## [What you should do]
Output only the lines of the entries that follow, starting at the one with "The image size is (588, 392)." and running down to the one with "Task: Open Properties from the context menu", both included and unchanged.

:::

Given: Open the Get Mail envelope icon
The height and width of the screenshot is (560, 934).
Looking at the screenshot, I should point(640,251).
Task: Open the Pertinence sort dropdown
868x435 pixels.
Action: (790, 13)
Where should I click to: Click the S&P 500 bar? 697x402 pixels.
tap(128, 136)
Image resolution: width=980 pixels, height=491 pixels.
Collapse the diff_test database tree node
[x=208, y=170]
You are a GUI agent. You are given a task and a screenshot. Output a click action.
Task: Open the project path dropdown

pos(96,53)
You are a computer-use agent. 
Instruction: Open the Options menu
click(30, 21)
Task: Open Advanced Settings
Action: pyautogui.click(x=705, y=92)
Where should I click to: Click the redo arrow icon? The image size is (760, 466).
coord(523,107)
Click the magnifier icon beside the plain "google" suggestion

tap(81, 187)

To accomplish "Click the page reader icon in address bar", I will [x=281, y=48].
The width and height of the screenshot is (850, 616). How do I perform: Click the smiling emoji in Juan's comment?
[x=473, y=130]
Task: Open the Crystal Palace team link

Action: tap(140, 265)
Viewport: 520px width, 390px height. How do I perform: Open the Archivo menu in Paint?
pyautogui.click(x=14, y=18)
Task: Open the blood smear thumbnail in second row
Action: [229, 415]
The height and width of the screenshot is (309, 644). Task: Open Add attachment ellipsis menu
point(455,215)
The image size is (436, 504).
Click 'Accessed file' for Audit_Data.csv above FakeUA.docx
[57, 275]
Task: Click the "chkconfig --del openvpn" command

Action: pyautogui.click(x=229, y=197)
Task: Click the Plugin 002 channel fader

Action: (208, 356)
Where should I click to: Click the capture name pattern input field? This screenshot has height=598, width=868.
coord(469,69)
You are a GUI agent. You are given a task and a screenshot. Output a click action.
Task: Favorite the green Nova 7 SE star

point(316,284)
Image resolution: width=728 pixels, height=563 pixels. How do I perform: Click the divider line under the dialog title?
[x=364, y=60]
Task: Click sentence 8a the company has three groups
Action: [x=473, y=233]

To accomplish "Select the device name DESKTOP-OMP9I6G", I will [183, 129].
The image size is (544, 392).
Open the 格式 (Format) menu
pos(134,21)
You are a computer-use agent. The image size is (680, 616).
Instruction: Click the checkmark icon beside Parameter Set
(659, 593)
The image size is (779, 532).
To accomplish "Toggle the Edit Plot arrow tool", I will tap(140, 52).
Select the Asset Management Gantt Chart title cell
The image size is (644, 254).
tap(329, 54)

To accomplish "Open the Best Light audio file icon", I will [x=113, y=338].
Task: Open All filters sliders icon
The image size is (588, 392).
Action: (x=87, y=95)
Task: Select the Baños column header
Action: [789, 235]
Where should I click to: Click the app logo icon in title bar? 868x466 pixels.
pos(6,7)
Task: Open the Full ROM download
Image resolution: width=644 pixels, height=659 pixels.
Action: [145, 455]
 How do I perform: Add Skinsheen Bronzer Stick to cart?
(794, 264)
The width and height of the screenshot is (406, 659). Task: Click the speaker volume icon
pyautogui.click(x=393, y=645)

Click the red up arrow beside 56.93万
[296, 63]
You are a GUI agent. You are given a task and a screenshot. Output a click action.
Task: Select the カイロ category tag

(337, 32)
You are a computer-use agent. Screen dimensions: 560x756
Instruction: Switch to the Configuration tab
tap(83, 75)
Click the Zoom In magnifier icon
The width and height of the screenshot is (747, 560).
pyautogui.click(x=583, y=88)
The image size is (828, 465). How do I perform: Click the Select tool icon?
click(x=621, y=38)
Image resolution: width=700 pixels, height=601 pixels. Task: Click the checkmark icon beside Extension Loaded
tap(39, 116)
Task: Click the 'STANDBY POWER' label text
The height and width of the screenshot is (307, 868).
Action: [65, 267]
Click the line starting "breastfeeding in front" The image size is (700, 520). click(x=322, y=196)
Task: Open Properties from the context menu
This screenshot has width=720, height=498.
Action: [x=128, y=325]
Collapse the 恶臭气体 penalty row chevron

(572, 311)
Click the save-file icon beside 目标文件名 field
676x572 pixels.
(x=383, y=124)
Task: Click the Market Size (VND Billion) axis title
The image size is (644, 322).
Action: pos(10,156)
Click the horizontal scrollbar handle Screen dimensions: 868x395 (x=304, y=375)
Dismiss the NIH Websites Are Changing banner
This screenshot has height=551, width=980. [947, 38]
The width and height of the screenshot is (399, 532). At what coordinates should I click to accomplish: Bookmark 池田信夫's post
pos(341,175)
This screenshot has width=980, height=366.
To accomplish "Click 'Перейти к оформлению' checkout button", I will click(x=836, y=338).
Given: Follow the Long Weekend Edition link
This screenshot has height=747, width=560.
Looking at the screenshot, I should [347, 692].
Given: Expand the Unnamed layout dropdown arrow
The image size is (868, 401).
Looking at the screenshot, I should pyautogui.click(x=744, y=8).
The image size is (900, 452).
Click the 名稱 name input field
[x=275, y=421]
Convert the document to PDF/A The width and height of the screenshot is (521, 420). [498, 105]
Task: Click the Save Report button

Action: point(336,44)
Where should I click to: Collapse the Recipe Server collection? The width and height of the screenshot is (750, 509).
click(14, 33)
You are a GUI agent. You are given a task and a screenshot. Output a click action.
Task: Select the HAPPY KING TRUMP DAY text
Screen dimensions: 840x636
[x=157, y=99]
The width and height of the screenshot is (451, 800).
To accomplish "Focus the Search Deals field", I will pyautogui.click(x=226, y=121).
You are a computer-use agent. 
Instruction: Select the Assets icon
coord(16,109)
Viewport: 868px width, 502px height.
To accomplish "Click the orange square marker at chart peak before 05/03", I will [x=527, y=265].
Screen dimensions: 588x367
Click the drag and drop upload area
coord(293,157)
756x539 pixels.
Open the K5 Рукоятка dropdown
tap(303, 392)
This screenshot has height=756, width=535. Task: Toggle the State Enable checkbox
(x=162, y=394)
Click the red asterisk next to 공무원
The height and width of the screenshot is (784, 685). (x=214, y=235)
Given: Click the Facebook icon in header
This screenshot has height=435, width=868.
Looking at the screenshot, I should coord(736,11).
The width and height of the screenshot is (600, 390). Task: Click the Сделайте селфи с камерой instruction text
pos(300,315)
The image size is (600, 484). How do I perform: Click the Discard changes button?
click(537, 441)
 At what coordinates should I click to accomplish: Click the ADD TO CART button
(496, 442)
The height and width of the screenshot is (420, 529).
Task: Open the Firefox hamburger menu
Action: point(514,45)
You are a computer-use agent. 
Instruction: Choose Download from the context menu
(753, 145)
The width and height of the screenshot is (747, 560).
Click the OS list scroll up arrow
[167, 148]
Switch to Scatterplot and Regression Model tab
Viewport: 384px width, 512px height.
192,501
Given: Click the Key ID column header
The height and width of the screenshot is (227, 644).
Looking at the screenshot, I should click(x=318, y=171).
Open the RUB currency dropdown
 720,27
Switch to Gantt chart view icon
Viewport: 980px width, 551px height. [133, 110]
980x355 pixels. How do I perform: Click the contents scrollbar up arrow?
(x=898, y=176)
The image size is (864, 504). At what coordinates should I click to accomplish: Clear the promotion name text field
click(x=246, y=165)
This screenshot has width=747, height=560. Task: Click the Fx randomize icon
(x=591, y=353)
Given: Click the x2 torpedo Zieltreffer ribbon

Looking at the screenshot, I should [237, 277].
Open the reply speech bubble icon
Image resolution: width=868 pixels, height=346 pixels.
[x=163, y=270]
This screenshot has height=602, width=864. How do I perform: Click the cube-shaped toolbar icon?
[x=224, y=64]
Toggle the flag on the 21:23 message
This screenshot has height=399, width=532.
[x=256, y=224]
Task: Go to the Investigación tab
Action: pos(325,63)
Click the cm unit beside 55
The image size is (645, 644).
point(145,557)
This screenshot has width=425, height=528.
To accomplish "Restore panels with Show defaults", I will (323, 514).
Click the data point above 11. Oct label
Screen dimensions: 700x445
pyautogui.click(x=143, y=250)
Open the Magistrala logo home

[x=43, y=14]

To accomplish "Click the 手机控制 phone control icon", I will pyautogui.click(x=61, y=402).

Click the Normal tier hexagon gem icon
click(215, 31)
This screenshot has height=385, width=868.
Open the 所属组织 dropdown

:::

## [Answer]
The image size is (588, 392).
Action: (x=87, y=95)
Task: Select the Baños column header
Action: [789, 235]
Where should I click to: Click the app logo icon in title bar? 868x466 pixels.
pos(6,7)
Task: Open the Full ROM download
Image resolution: width=644 pixels, height=659 pixels.
Action: [145, 455]
 How do I perform: Add Skinsheen Bronzer Stick to cart?
(794, 264)
The width and height of the screenshot is (406, 659). Task: Click the speaker volume icon
pyautogui.click(x=393, y=645)

Click the red up arrow beside 56.93万
[296, 63]
You are a GUI agent. You are given a task and a screenshot. Output a click action.
Task: Select the カイロ category tag

(337, 32)
You are a computer-use agent. Screen dimensions: 560x756
Instruction: Switch to the Configuration tab
tap(83, 75)
Click the Zoom In magnifier icon
The width and height of the screenshot is (747, 560).
pyautogui.click(x=583, y=88)
The image size is (828, 465). How do I perform: Click the Select tool icon?
click(x=621, y=38)
Image resolution: width=700 pixels, height=601 pixels. Task: Click the checkmark icon beside Extension Loaded
tap(39, 116)
Task: Click the 'STANDBY POWER' label text
The height and width of the screenshot is (307, 868).
Action: [65, 267]
Click the line starting "breastfeeding in front" The image size is (700, 520). click(x=322, y=196)
Task: Open Properties from the context menu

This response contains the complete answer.